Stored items
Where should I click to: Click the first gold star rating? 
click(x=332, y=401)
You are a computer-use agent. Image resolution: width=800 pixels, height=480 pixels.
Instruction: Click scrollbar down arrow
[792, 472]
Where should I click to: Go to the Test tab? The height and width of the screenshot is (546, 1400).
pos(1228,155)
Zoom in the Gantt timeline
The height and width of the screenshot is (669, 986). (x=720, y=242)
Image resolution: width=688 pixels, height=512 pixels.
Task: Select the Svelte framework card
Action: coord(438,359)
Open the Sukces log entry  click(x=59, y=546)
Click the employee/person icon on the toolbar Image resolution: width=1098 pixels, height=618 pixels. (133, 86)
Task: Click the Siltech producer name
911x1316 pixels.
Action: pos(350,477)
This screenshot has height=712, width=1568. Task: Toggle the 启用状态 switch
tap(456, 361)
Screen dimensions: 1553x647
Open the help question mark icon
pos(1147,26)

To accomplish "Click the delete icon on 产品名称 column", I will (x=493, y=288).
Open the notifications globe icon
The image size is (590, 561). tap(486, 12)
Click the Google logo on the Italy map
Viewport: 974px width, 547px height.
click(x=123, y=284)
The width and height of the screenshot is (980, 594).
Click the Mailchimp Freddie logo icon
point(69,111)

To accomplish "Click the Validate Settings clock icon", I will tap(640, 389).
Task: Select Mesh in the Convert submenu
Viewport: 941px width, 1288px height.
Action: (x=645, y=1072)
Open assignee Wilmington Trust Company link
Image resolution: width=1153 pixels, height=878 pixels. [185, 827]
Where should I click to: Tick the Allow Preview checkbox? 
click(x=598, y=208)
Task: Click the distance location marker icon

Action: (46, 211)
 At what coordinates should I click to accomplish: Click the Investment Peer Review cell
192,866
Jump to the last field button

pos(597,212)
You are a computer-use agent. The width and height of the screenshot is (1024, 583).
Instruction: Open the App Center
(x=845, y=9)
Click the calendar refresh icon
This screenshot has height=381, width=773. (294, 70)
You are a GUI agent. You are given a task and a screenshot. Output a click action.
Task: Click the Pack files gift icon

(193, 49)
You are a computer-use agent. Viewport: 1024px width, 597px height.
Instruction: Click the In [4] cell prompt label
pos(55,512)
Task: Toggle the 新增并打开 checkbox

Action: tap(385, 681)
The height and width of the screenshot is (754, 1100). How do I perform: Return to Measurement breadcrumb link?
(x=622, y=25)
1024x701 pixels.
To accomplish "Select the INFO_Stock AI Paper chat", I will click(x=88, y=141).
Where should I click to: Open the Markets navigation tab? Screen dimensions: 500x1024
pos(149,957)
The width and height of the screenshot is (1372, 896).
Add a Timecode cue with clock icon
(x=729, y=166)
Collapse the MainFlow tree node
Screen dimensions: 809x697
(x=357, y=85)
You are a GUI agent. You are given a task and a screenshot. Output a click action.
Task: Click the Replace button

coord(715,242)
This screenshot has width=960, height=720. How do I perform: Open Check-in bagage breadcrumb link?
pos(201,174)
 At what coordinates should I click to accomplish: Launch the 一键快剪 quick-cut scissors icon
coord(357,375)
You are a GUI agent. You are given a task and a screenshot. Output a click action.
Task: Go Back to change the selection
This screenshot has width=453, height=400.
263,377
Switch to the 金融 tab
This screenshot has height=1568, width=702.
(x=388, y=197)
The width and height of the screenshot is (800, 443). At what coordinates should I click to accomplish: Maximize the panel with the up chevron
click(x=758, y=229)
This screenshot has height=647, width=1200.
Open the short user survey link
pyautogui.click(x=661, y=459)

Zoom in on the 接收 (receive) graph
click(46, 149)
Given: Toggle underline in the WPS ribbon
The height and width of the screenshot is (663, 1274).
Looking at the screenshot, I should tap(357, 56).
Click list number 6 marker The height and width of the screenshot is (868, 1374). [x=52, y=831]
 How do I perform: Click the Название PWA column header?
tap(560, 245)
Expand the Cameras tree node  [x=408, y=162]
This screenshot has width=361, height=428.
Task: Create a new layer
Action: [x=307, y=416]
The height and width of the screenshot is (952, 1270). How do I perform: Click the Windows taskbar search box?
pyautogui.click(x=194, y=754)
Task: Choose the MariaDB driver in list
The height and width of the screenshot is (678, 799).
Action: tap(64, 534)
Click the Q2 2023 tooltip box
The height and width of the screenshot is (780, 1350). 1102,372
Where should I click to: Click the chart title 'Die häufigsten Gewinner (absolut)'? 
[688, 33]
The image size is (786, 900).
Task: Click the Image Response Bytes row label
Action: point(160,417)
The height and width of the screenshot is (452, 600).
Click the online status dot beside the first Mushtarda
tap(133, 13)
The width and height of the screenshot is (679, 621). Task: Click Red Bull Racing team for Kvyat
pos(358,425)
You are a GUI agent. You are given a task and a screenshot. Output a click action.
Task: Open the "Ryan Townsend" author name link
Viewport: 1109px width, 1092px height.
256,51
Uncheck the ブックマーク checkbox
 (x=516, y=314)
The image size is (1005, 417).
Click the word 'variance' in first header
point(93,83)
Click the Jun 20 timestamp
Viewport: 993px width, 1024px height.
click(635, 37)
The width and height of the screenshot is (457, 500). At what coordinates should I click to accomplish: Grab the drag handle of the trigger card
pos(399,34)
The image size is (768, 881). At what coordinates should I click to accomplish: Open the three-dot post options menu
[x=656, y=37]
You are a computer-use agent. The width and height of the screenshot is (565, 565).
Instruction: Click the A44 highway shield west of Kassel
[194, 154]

* **What the task asks**: Whenever the string "list" occurs in a line of the entries above, copy that line.

* **Answer area**:
Click list number 6 marker The height and width of the screenshot is (868, 1374). [x=52, y=831]
Task: Choose the MariaDB driver in list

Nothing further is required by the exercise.